I also find out that, for me, if I notice one thing going wrong, everything starts to fall apart. Hence the tendency to find a mode in which I can work on getting all the important things right at a pace I feel comfortable with.


I remember watching an interview with Dominic Miller (one of those six string guys, but still…) where the question was about advice for guitarists and he was talking about practicing slow and ‘how could anybody expect to play something fast if they couldn’t play it slow’.

Found a quote from him:
“For me, practicing and playing are two different things. I practice super slow with Bach music. I deconstruct the playing down to zero,”


I think the whole thing is a bit too quick! I’ve learned a lot from the student feedback on B2B over the years, and lesson #1 is that I could have picked a better song for the end of Module 4…

Thanks for sharing your success!


Thats one reason I love Rocksmith. The program plugs your bass into your PC and plays the actual song allowing you to play the bass part. It provides you with a scrolling “tabulature” like window at the bottom of your screen. It also allows you to slow songs way down, pick specific parts of a song …etc

I find when Im learning a difficult song I turn the speed way down and gradually go up in speed until I feel myself starting to tense up, then slow it again a few times, then speed it up. Eventually Im playing at full speed (unless I did something crazy like try and play Iron Maiden Powerslave…lol).

There are also online resources with thousands of songs in every genre. As well as professionally made songs by the software publisher (Ubisoft).

I would suggest to anyone that is interested that you get a good A/B/Y pedal/box so you can play thru your Amp for sound, and still jack into your PC as the software does a decent job of letting you know if you are missing notes, out of time…etc

If anyone is interested (and searches and finds this thread) and needs help, PM me and I would be happy to help.


No way Josh…giving a challenge like that was a good humbling experience. And when you finally nail the at least the slow workout you felt like you learned something.


I could buy that it should be a little later in the course. But yeah definitely don’t eliminate it, it’s a cool accomplishment once you can do it :slight_smile:


Not sure. I guess this will differ per student, but I’m pretty sure that running into that wall and getting knocked down was a Good Thing™. Prior to that I was in a mode in which I felt I was cooking on gas; Billie Jean taught me to take this with more caution, and it helped me to develop a practice regimen which did help me to get it down.

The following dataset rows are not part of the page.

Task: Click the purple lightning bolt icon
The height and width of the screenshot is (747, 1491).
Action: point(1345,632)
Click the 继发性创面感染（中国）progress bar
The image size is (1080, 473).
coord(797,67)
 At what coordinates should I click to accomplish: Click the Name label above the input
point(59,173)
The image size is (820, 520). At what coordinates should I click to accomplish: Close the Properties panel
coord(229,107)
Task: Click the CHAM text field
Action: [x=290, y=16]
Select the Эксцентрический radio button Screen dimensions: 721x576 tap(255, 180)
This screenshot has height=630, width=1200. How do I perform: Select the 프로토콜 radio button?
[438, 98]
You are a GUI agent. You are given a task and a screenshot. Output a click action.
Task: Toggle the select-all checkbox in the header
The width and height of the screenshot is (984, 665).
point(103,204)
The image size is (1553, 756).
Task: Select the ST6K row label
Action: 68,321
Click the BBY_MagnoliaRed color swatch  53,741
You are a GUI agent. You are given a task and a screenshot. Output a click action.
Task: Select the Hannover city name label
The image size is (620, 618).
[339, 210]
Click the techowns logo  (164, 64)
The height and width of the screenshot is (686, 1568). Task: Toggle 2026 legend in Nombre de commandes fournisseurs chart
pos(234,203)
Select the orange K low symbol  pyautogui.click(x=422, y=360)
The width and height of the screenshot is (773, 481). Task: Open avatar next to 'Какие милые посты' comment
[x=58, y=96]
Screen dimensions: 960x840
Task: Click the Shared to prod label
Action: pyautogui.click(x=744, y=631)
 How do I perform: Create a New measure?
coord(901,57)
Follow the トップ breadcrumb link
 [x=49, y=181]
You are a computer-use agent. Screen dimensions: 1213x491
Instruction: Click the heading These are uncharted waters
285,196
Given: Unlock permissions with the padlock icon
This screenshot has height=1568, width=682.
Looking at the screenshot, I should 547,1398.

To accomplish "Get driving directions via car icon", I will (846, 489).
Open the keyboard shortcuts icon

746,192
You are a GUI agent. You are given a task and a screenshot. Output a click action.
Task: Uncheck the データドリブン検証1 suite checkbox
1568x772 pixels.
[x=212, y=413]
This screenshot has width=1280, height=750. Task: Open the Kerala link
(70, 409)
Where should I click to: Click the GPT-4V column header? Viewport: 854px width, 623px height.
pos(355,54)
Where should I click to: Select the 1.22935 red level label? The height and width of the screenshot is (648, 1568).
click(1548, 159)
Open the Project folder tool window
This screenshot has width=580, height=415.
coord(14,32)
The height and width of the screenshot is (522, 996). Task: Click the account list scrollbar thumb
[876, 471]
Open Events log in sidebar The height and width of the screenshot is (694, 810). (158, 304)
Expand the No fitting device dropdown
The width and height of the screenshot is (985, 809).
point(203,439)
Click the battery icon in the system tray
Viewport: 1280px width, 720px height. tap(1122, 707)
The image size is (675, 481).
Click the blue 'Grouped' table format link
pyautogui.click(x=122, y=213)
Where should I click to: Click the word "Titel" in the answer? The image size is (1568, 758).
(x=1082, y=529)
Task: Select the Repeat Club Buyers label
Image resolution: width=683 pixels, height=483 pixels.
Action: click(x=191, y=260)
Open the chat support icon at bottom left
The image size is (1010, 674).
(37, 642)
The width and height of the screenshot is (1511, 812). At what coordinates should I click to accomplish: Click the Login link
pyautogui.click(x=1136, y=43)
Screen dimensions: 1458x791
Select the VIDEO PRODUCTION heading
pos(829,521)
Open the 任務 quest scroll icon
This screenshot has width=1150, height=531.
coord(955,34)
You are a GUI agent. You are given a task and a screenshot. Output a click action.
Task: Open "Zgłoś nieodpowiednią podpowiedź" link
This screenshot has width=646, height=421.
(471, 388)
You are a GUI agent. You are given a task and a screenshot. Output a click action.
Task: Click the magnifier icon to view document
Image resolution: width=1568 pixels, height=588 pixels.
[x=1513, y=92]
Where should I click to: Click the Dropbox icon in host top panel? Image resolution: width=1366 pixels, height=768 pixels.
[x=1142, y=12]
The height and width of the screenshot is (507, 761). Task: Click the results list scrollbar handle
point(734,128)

It is here where we hit upon the disadvantage of a B2B-type course versus real-time tutoring – normally, when a student is struggling, the tutor will immediately notice it. In a setup like B2B, it’s up to the student to figure out what’s holding him or her back.

That’s why I think videoing your progress (and possibly sharing it here in the forum when you get stuck) might be very helpful. I’m still working on a decent setup to get mine done – I’m currently fine with recording bass audio, but I still need something like a half-decent microphone to get speech recorded properly. The in-camera mike is clearly not cutting it.


I think most of us here pretty much agree with that viewpoint, @peterhuppertz :slight_smile: Josh obviously puts lots of thought into designing the course.

What I got out of Billie Jean was that it’s ok to fail miserably (at first), and that certain aspects of learning to play bass are simply going to take time.

Well spoken! :+1:

Cheers, Joe


Also, remember, in the original, the first note of each phrase is an octave.


Haha, yeah… that usually puts the lid on that coffin :crazy_face:


I have tried to do this a bunch and can’t come close at a reasonable speed.


Something I learned years ago:

Not “practice makes perfect”

“Perfect practice makes perfect”


And here am I, thinking it was just me who remembered that wrongly.